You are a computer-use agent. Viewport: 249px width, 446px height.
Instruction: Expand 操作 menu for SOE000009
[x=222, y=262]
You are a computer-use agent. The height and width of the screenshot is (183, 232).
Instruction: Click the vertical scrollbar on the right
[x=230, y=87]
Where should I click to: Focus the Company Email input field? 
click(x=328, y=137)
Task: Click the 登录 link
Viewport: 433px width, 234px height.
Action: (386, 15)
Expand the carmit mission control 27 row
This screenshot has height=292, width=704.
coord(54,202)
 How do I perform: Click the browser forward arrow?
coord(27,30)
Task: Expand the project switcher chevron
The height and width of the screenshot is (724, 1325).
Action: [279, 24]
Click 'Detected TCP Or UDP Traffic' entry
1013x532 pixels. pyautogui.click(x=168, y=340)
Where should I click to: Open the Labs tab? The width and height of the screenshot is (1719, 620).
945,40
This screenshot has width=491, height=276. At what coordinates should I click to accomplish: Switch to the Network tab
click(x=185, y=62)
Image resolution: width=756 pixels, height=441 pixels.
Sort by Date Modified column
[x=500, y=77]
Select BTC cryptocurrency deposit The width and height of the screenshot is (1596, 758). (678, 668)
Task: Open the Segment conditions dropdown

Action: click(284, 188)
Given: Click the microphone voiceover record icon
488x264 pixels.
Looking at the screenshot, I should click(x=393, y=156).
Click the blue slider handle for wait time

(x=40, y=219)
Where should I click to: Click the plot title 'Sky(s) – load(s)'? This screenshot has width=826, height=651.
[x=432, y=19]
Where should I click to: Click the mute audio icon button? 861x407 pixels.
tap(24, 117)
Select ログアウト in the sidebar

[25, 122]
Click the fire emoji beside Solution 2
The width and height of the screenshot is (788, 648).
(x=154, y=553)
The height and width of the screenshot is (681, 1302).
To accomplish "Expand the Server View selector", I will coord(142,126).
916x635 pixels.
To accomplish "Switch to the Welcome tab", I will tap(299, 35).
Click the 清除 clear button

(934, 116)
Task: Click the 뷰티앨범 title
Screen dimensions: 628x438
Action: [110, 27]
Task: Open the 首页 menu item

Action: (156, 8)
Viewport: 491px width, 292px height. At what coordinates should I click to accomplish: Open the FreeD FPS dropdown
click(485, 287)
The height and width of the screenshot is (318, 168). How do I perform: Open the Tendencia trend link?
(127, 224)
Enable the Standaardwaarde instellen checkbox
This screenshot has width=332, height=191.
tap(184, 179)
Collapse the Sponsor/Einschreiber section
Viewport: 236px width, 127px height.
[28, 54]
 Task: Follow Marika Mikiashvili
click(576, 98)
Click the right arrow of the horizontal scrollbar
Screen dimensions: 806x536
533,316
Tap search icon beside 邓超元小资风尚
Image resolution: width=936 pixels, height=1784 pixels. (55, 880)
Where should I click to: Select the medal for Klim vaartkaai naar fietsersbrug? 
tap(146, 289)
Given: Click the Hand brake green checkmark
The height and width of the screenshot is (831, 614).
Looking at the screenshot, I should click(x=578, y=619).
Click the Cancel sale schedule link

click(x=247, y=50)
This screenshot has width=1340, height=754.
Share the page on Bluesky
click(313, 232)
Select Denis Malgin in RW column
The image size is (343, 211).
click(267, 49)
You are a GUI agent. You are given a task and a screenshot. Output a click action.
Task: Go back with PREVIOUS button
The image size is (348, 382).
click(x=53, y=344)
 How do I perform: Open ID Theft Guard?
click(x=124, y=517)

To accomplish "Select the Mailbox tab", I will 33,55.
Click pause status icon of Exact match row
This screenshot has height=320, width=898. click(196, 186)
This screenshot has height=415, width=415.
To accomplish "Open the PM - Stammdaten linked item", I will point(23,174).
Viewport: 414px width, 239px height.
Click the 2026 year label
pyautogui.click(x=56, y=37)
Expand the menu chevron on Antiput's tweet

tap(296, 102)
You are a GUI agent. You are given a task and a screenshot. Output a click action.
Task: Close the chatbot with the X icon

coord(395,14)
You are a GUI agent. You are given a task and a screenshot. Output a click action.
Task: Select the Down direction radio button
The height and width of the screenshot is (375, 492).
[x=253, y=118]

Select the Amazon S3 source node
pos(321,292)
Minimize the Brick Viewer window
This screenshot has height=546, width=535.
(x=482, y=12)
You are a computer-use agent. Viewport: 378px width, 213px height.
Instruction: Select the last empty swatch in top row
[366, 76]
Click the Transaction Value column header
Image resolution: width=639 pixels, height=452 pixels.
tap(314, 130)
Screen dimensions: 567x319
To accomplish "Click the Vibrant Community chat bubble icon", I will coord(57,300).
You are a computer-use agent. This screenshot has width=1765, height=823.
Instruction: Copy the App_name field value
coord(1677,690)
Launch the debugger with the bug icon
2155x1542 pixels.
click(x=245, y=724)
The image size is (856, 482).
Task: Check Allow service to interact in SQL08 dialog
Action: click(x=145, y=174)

------------------------

• **WRITTEN INSTRUCTION**
Retype all of the material above line for line, with no changes.

• **RESPONSE**
You are a computer-use agent. Viewport: 249px width, 446px height.
Instruction: Expand 操作 menu for SOE000009
[x=222, y=262]
You are a computer-use agent. The height and width of the screenshot is (183, 232).
Instruction: Click the vertical scrollbar on the right
[x=230, y=87]
Where should I click to: Focus the Company Email input field? 
click(x=328, y=137)
Task: Click the 登录 link
Viewport: 433px width, 234px height.
Action: (386, 15)
Expand the carmit mission control 27 row
This screenshot has height=292, width=704.
coord(54,202)
 How do I perform: Click the browser forward arrow?
coord(27,30)
Task: Expand the project switcher chevron
The height and width of the screenshot is (724, 1325).
Action: [279, 24]
Click 'Detected TCP Or UDP Traffic' entry
1013x532 pixels. pyautogui.click(x=168, y=340)
Where should I click to: Open the Labs tab? The width and height of the screenshot is (1719, 620).
945,40
This screenshot has width=491, height=276. At what coordinates should I click to accomplish: Switch to the Network tab
click(x=185, y=62)
Image resolution: width=756 pixels, height=441 pixels.
Sort by Date Modified column
[x=500, y=77]
Select BTC cryptocurrency deposit The width and height of the screenshot is (1596, 758). (678, 668)
Task: Open the Segment conditions dropdown

Action: click(284, 188)
Given: Click the microphone voiceover record icon
488x264 pixels.
Looking at the screenshot, I should click(x=393, y=156).
Click the blue slider handle for wait time

(x=40, y=219)
Where should I click to: Click the plot title 'Sky(s) – load(s)'? This screenshot has width=826, height=651.
[x=432, y=19]
Where should I click to: Click the mute audio icon button? 861x407 pixels.
tap(24, 117)
Select ログアウト in the sidebar

[25, 122]
Click the fire emoji beside Solution 2
The width and height of the screenshot is (788, 648).
(x=154, y=553)
The height and width of the screenshot is (681, 1302).
To accomplish "Expand the Server View selector", I will coord(142,126).
916x635 pixels.
To accomplish "Switch to the Welcome tab", I will tap(299, 35).
Click the 清除 clear button

(934, 116)
Task: Click the 뷰티앨범 title
Screen dimensions: 628x438
Action: [110, 27]
Task: Open the 首页 menu item

Action: (156, 8)
Viewport: 491px width, 292px height. At what coordinates should I click to accomplish: Open the FreeD FPS dropdown
click(485, 287)
The height and width of the screenshot is (318, 168). How do I perform: Open the Tendencia trend link?
(127, 224)
Enable the Standaardwaarde instellen checkbox
This screenshot has width=332, height=191.
tap(184, 179)
Collapse the Sponsor/Einschreiber section
Viewport: 236px width, 127px height.
[28, 54]
 Task: Follow Marika Mikiashvili
click(576, 98)
Click the right arrow of the horizontal scrollbar
Screen dimensions: 806x536
533,316
Tap search icon beside 邓超元小资风尚
Image resolution: width=936 pixels, height=1784 pixels. (55, 880)
Where should I click to: Select the medal for Klim vaartkaai naar fietsersbrug? 
tap(146, 289)
Given: Click the Hand brake green checkmark
The height and width of the screenshot is (831, 614).
Looking at the screenshot, I should click(x=578, y=619).
Click the Cancel sale schedule link

click(x=247, y=50)
This screenshot has width=1340, height=754.
Share the page on Bluesky
click(313, 232)
Select Denis Malgin in RW column
The image size is (343, 211).
click(267, 49)
You are a GUI agent. You are given a task and a screenshot. Output a click action.
Task: Go back with PREVIOUS button
The image size is (348, 382).
click(x=53, y=344)
 How do I perform: Open ID Theft Guard?
click(x=124, y=517)

To accomplish "Select the Mailbox tab", I will 33,55.
Click pause status icon of Exact match row
This screenshot has height=320, width=898. click(196, 186)
This screenshot has height=415, width=415.
To accomplish "Open the PM - Stammdaten linked item", I will point(23,174).
Viewport: 414px width, 239px height.
Click the 2026 year label
pyautogui.click(x=56, y=37)
Expand the menu chevron on Antiput's tweet

tap(296, 102)
You are a GUI agent. You are given a task and a screenshot. Output a click action.
Task: Close the chatbot with the X icon

coord(395,14)
You are a GUI agent. You are given a task and a screenshot. Output a click action.
Task: Select the Down direction radio button
The height and width of the screenshot is (375, 492).
[x=253, y=118]

Select the Amazon S3 source node
pos(321,292)
Minimize the Brick Viewer window
This screenshot has height=546, width=535.
(x=482, y=12)
You are a computer-use agent. Viewport: 378px width, 213px height.
Instruction: Select the last empty swatch in top row
[366, 76]
Click the Transaction Value column header
Image resolution: width=639 pixels, height=452 pixels.
tap(314, 130)
Screen dimensions: 567x319
To accomplish "Click the Vibrant Community chat bubble icon", I will coord(57,300).
You are a computer-use agent. This screenshot has width=1765, height=823.
Instruction: Copy the App_name field value
coord(1677,690)
Launch the debugger with the bug icon
2155x1542 pixels.
click(x=245, y=724)
The image size is (856, 482).
Task: Check Allow service to interact in SQL08 dialog
Action: click(x=145, y=174)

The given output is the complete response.